The Globe and Mail has a feminist boiler plate article up implying that women over 65 are in the SMP power position: The new reality of dating over 65: Men want to live together; women don’t.
For more than a decade, D’Alfonso, a Montreal writer, has been dating a Toronto widow. The two see each other every couple of months. D’Alfonso wanted more: He proposed five times, only to be rebuffed with every try. The older woman refused to live with him, D’Alfonso said, because she wanted to travel and be free. “I have to ask, and I always ask, so what do you want from me?” he said.
The pair took a two-year hiatus, during which D’Alfonso tried dating other senior-age women only to find that they, too, were reluctant to share a home – this even as D’Alfonso said he cooks and keeps a tidy house.

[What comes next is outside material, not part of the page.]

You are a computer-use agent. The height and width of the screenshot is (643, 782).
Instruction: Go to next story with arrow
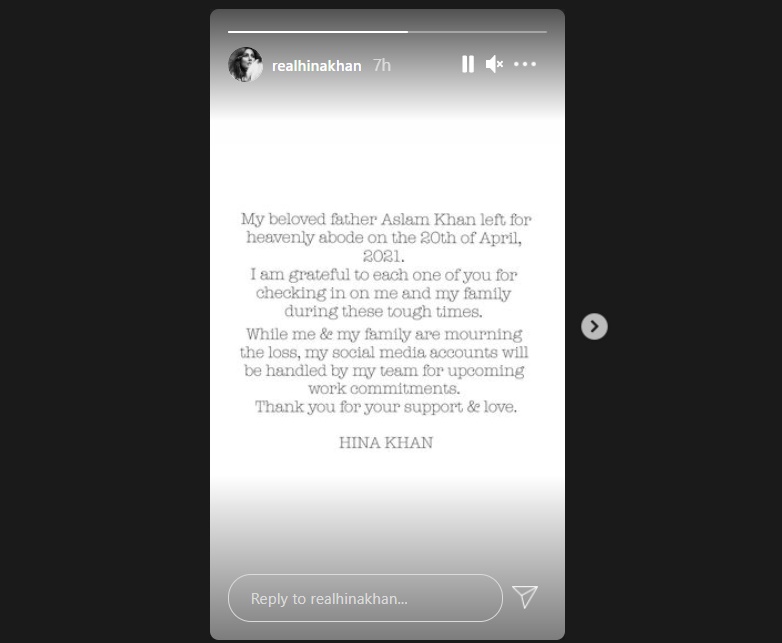(x=594, y=327)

“I really believe that women no longer need men, whatsoever,” D’Alfonso said. “I’m totally irrelevant.”
Subtly nested in this quote is evidence of the absurdity of the premise. While D’Alfonso is no doubt a great guy, he is quite obviously very low in the sexual marketplace (SMP); from the bit offered by the Globe and Mail, he clearly couldn’t generate a tingle with an electric chair. Yet in the over 65 SMP, multiple women have been interested in claiming him as their boyfriend, so long as they don’t have to actually be around him. These women aren’t rejecting him outright, they just want to avoid being around him (emphasis mine):
For more than a decade, D’Alfonso, a Montreal writer, has been dating a Toronto widow. The two see each other every couple of months.
Note that not only has she stayed with a man for ten years she only sees every couple of months, he broke it off with her for two years to date other women, and she took him back. This isn’t proof that the women dating him have all the options, it is proof that they desperately want the status that comes with being part of a couple, even if that status is mostly or entirely fictional. If they were really done with men, or at least with relationships, they wouldn’t be rooting around in the bottom of the SMP barrel.
The article offers up another hilarious anecdote, of 77 year old Rhoda Nadell who (in her mind) is surrounded by men who desperately want to marry her:
When a guy chats up 77-year-old Montrealer Rhoda Nadell at her tennis club, her brain quickly fast forwards: Dinner dates will turn into a relationship, which will inevitably find Nadell cooking, cleaning and eventually caregiving for the elderly gentleman.
For an idea of the kind of RPMs Nadell’s rationalization hamster is sustaining, see the picture of her at the top of the article.